Resilience has always been a non-negotible for me. That is definitely the Sisu in me too. Every obstacle in my life has always first been approached with Sisu, the nose down, get it done attitude. Life sometimes is not easy. Im glad for that though. In those challenges, comes great rewards. I also find out the most about myself in those challenges and experiencing those joys.

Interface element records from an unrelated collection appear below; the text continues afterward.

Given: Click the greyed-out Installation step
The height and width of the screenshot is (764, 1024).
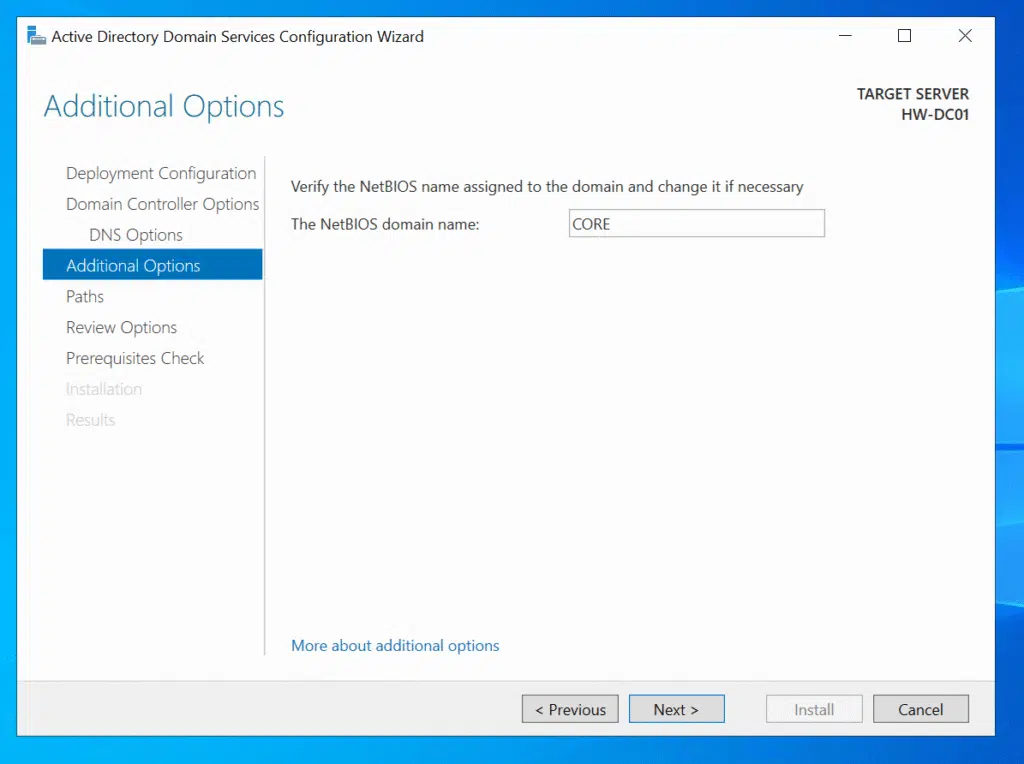Looking at the screenshot, I should pyautogui.click(x=104, y=390).
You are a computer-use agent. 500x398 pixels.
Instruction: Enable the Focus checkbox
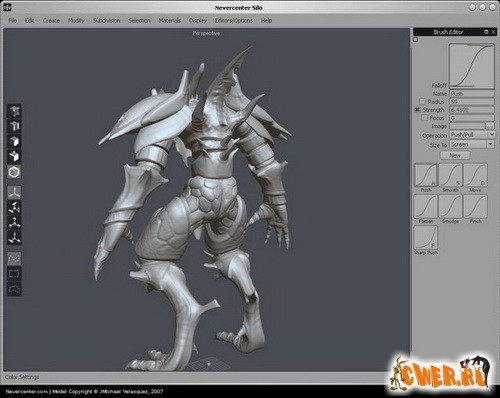coord(424,118)
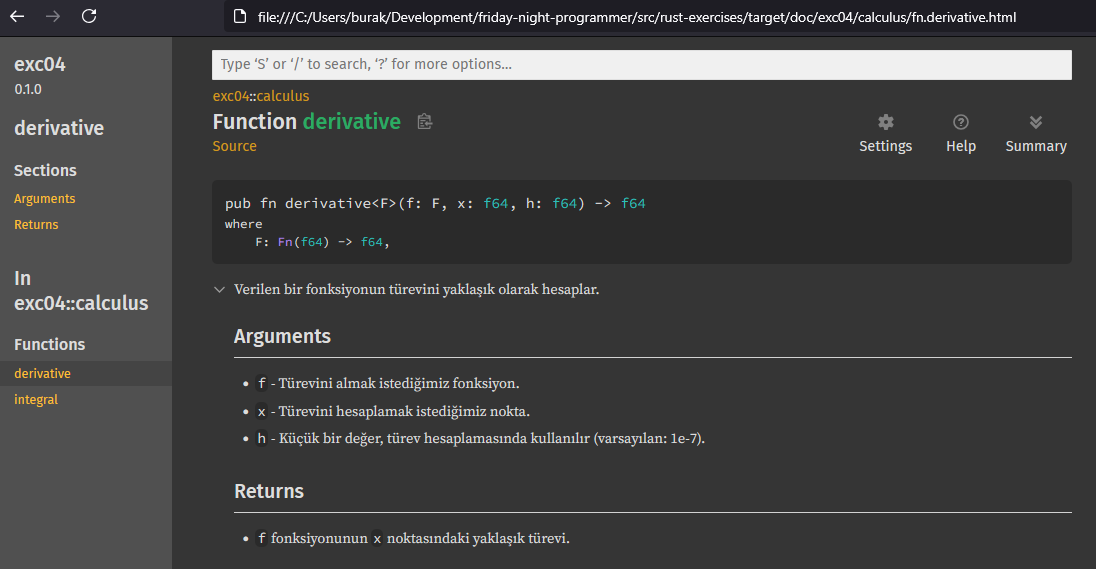Click the file icon in the address bar
Viewport: 1096px width, 569px height.
coord(239,17)

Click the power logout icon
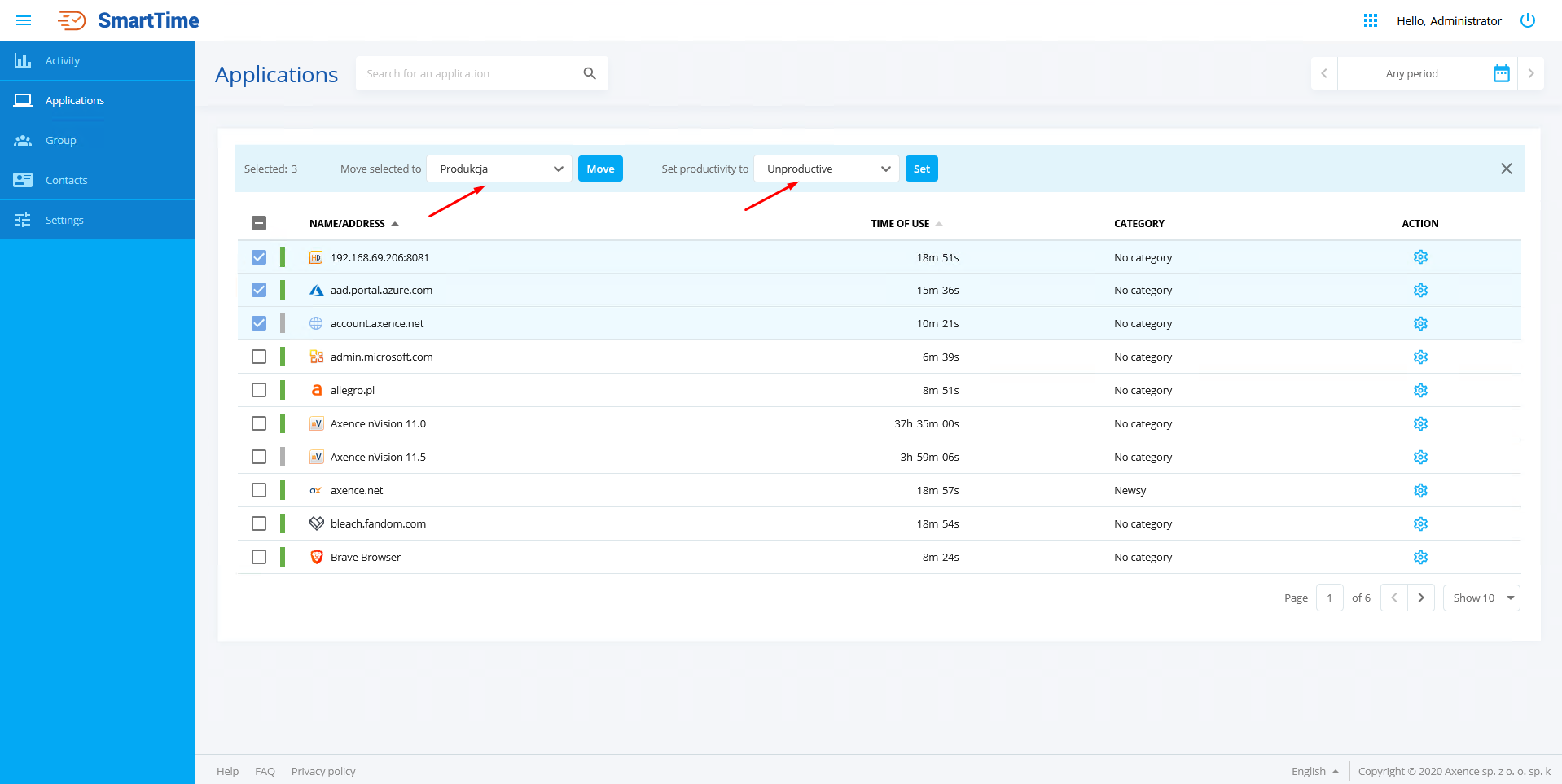[x=1527, y=20]
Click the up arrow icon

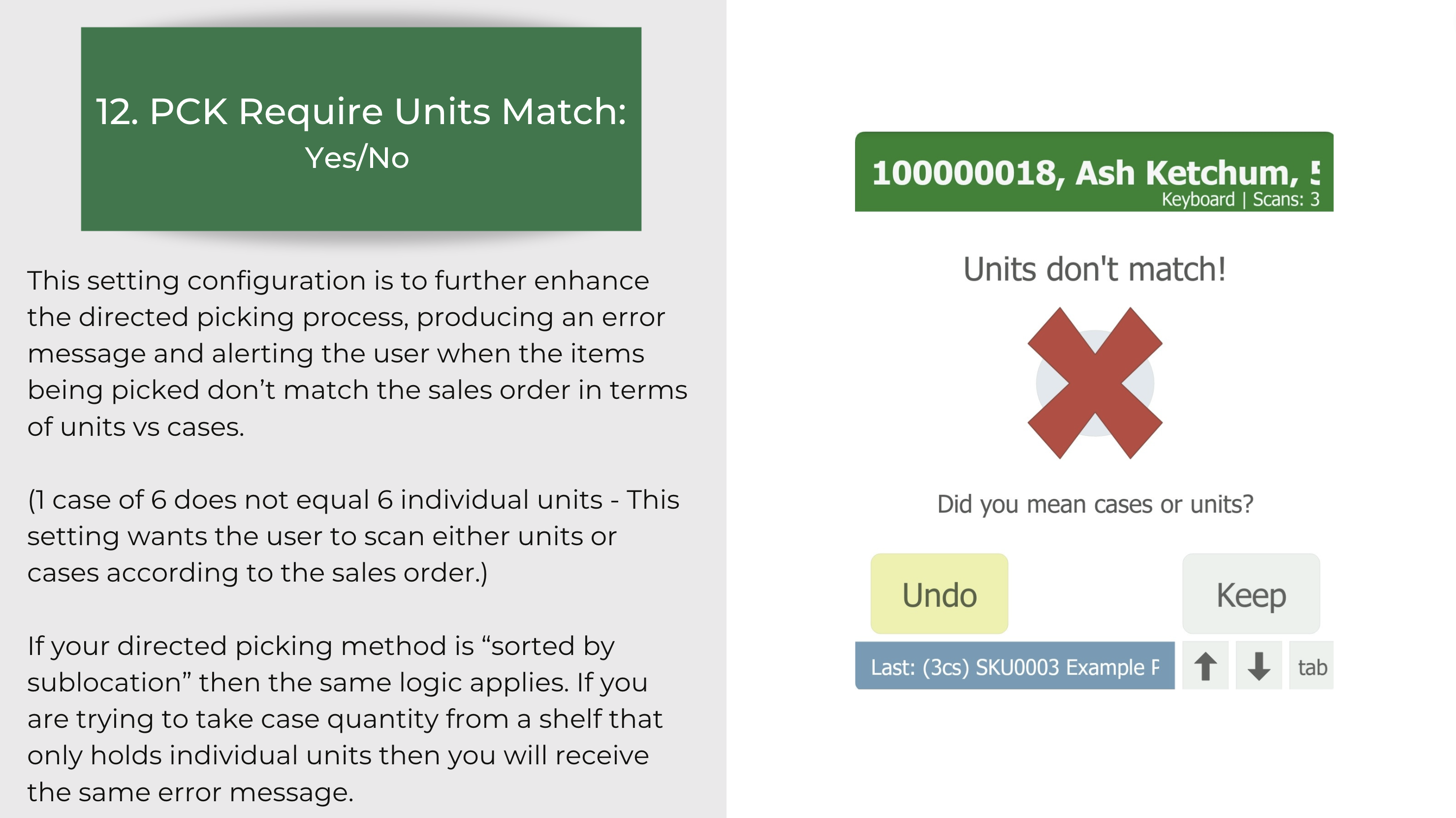pyautogui.click(x=1205, y=666)
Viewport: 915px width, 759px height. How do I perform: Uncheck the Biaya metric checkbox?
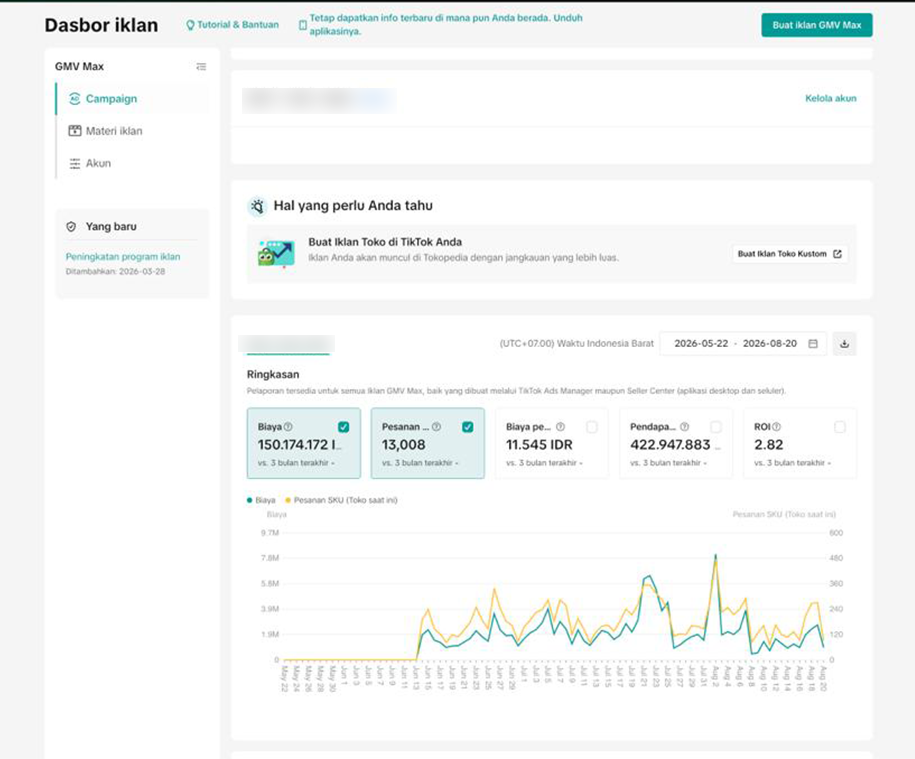344,427
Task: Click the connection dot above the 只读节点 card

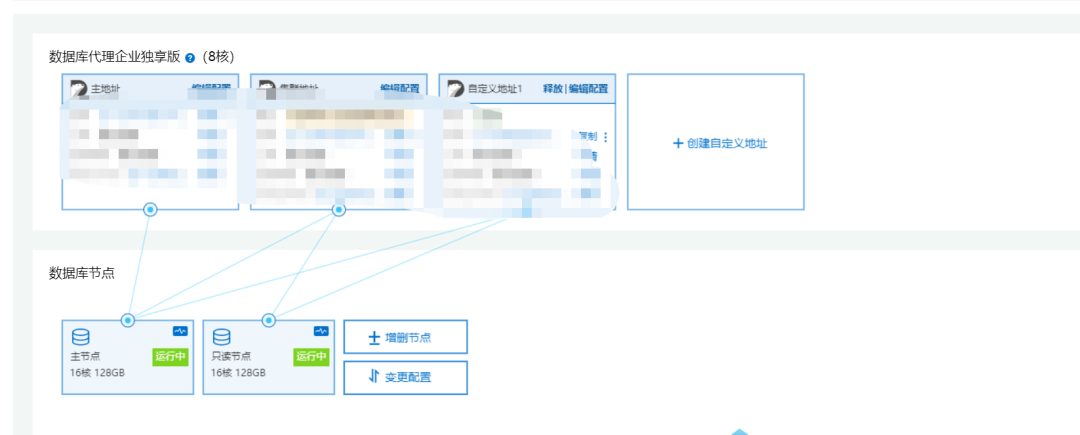Action: 268,320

The latest for me is working out. I’ve been with my trainer for a little over a year now, the training we have accomplished in my basement over FaceTime with little to no equipment has sparked me to work on my own, to listen to my body. Thanks COVID! Lately it is telling me to work out, even on days that we don’t meet. To me, this is where I need to be, where I feel the most actualized, the most resilent. Doing something good for you until it feels right and your body praises you for it by asking for more.
Resilience too, has been me being open and listening to my body and soul. I have started painting. I’ve never painted before aside from Art in Middle and High School. I had a dream one night so vivd about painting the auroa of a psych patient that I had to do it. There is such release in that. Im not the best, but with practice Ill get better, and the giving of that energy to the universe will keep me resiliant too.
2020 was tough. At many points I was just going through the motions to get through it. Three weeks off, time to recoup, my mind, body, and soul are telling me its good, 2020 wasn’t as bad as I made it out to be. I shared amazing experiences with really good friends. I was able to be there to help a friend pack up and start over after his spouse died. I was able to help people explore new things about themselves. I was resilient.
Resiliency, it’s the best compliment I’ve ever gotten, as it is my True North.